By code poet on flickr. [CC BY-SA 2.0], via Wikimedia Commons

We at NPQ tried to avoid calling out the report issued by the BDO Institute for Nonprofit Excellence about the financial health of nonprofits for the second year in a row, but it now appears that it would be irresponsible to do so because at least one other well-read publication is writing about its findings as if it holds water for all nonprofits.

The study, I would warn you, is based on a small sample of 100 that is so high-end that it sorts nonprofits with annual revenues under $25 million as “midrange.” That group makes up only 20 percent of those surveyed; organizations with more than $100 million in annual revenue comprise 31 percent of respondents. And, although this year they make the elite size of those organizations they are surveying quite obvious, the survey continues to engender articles that interpret the study group as if it were representative of the whole sector.

BDO’s Very Rich Sampling

In fact, Kerstin Frailey, writing for GuideStar’s blog, writes that 66.3 percent of US nonprofits have annual budgets of less than $1 million. “From there, as organization size increases,” she notes, “the number of nonprofits decreases. For every one powerhouse (annual expenses more than $5 billion) nonprofit, there are thousands of grassroots organizations.”

She also points out that past a certain size, the categories of nonprofits are pared down considerably in some fairly predictable ways—think eds and meds—and illustrates that with a handy chart.

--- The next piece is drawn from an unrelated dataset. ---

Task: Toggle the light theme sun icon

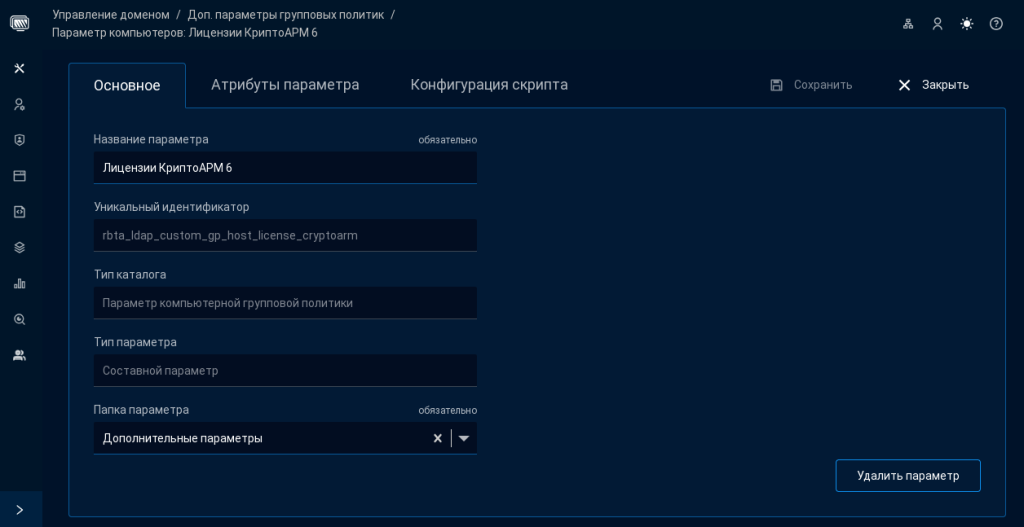Action: click(x=966, y=24)
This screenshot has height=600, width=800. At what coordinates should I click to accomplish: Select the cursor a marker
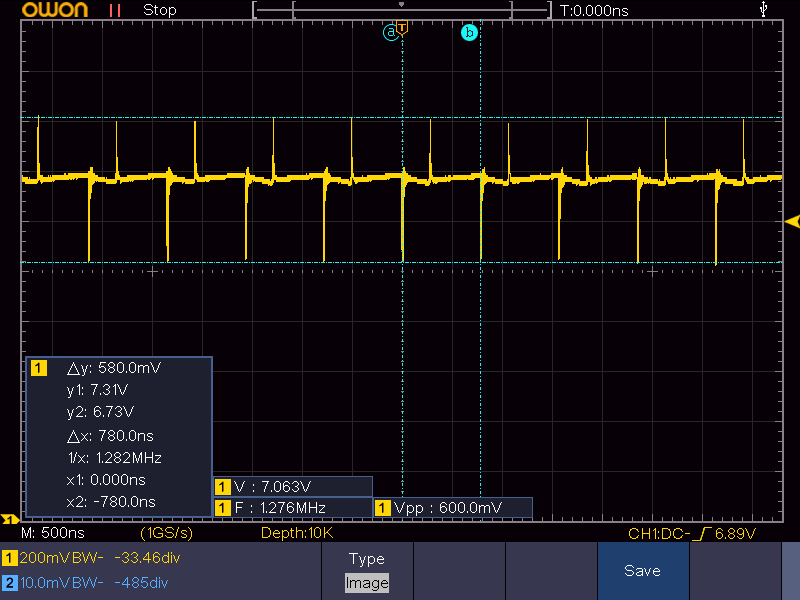(390, 32)
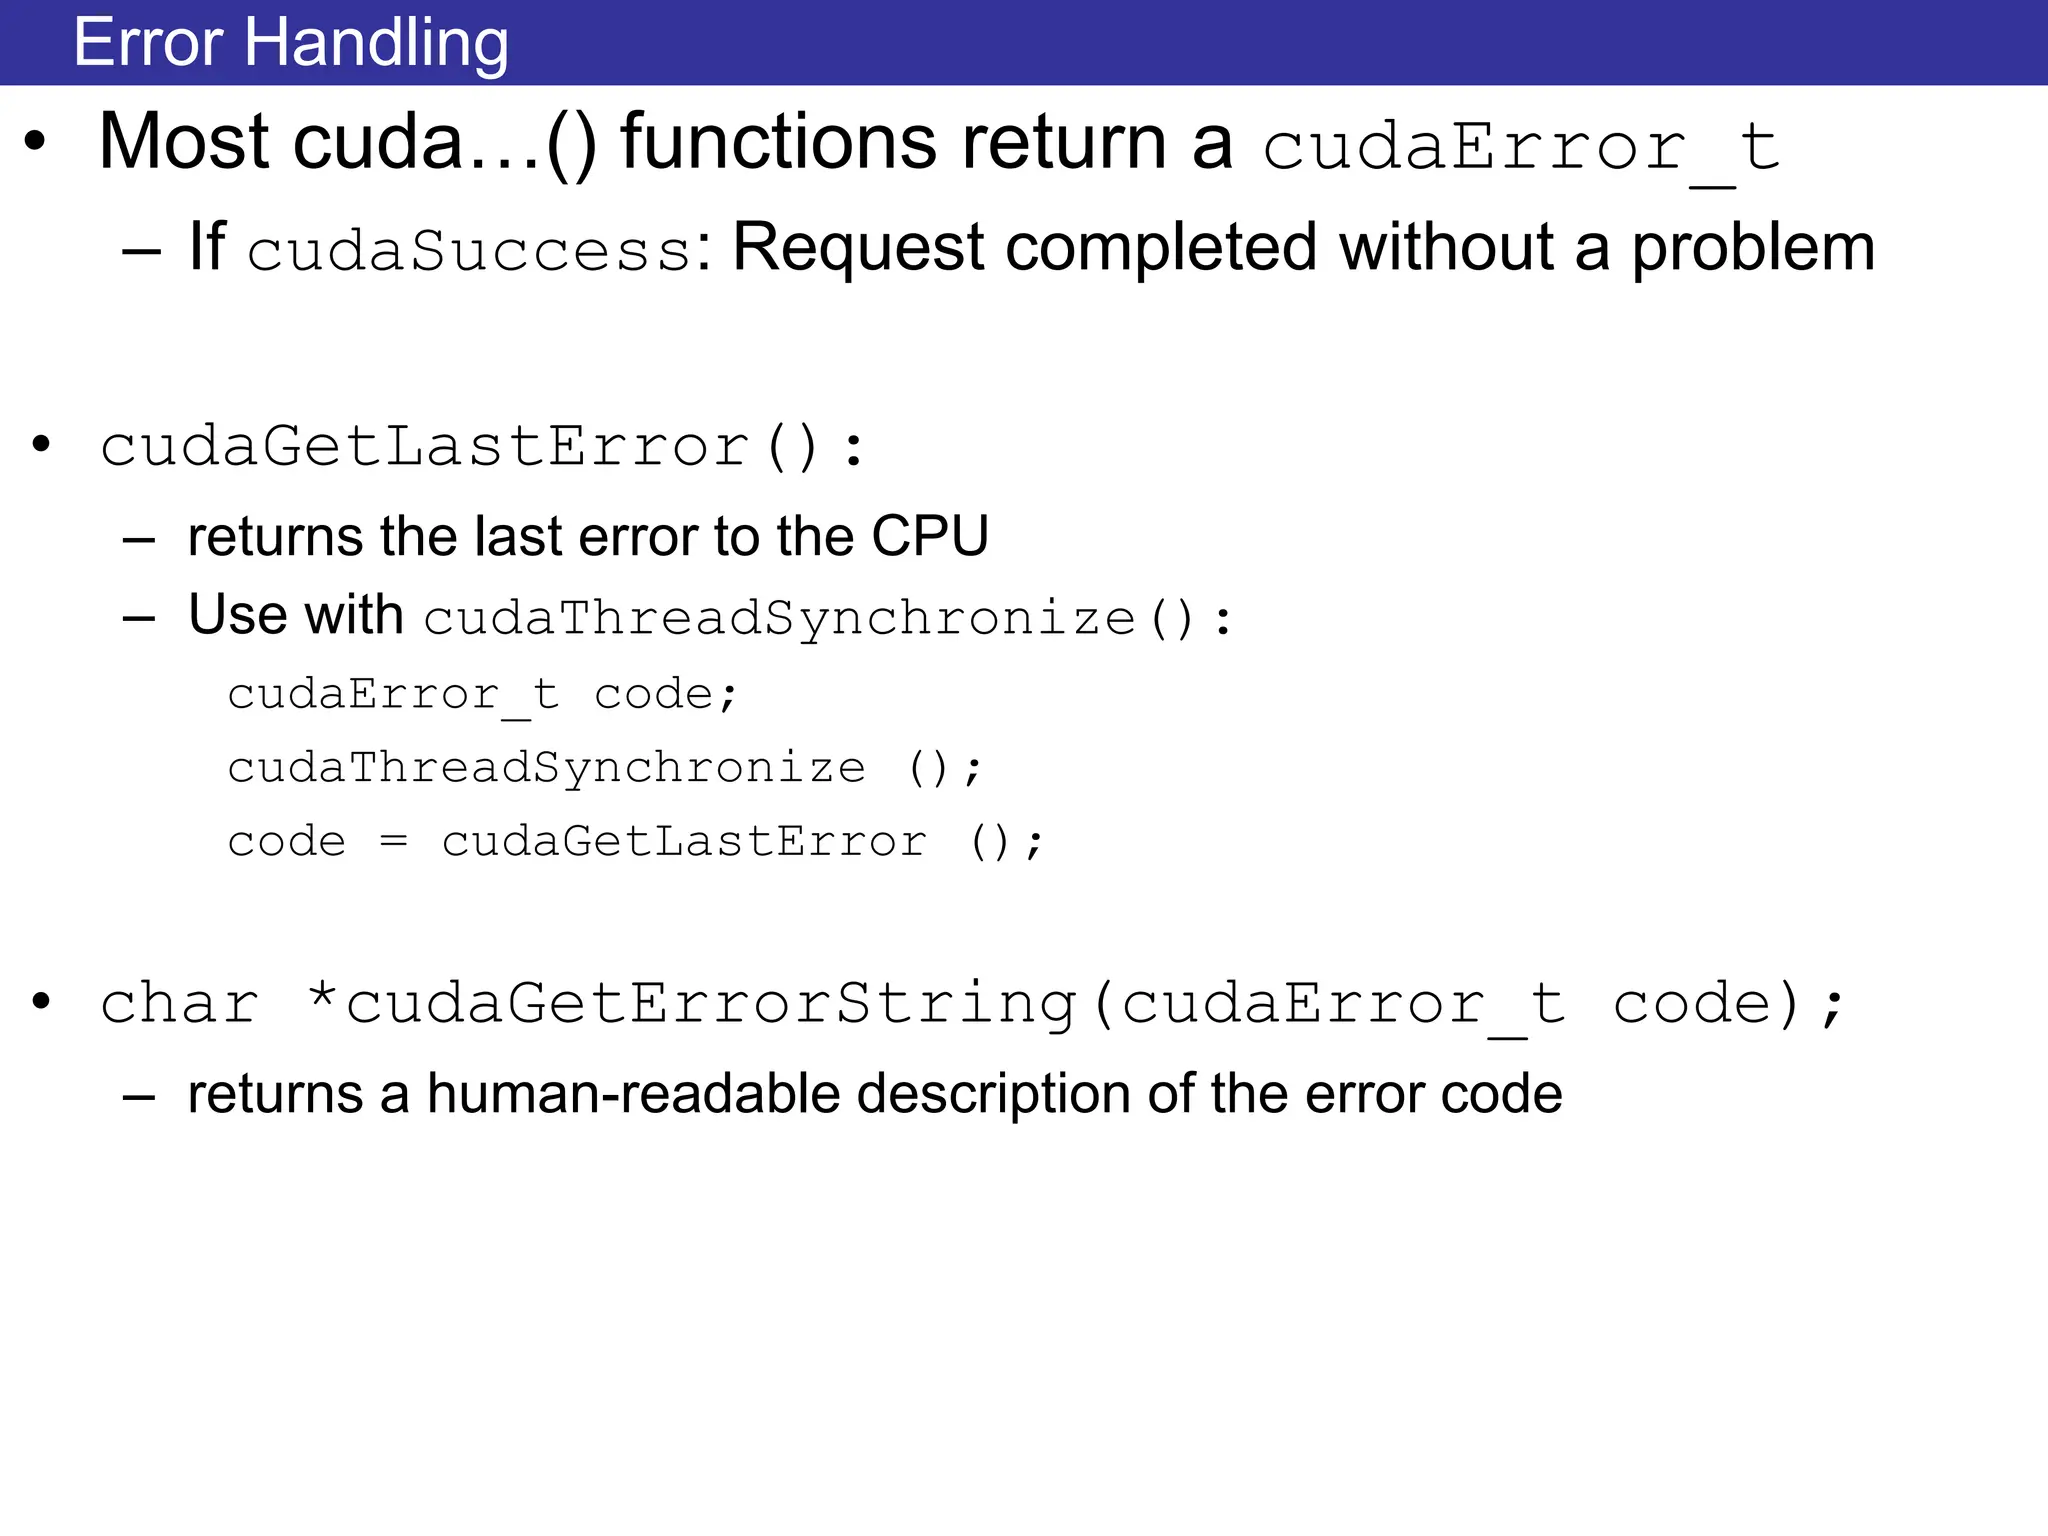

This mismatch of survey sample to the reality of most nonprofits leads to some idiosyncratic findings. For example, the nonprofit organizations surveyed fund an average of 29 percent of their operating budgets through investments. And, when it comes to cash money,

Half of midrange nonprofits have more than 12 months of liquid, unrestricted net assets, and another 10 percent have between seven and 12 months. While midrange organizations have a stronger supply of operating reserves, this does not necessarily signify that those nonprofits have lower operating costs. Instead, it could be an indication that midrange organizations are less likely to tie up their reserves in illiquid assets.

We should all have such problems.

Flowing from that lopsidedness in the survey may come all kinds of misunderstandings, as in a case from Fast Company where Ben Paynter discusses the problems of the very rich as if they represent the full range of nonprofits. The conclusions and analysis go a little haywire from there, with worries about nonprofits’ resistance to mergers and a nod to the “experts” supporting a mandatory reserve for nonprofits. We are all for that, of course, but only if funders want to provide a little extra on the top of every grant to pay for the health of our balance sheets. (Please see this webinar for discussion of a push at funders to fund reserves.) Don’t hold your breath, though, because at least with government funders, we smallish nonprofits and even many larger ones often cannot even get full cost reimbursement.

Finally, the survey authors and Paynter worry about the problem of nonprofits overinvesting in program in some cases as an example of the “starvation cycle.” I swear, sometimes it feels like you are damned if you do and if you don’t. Next year, maybe the survey can be called “The Finances of Massive Nonprofits” or something similar.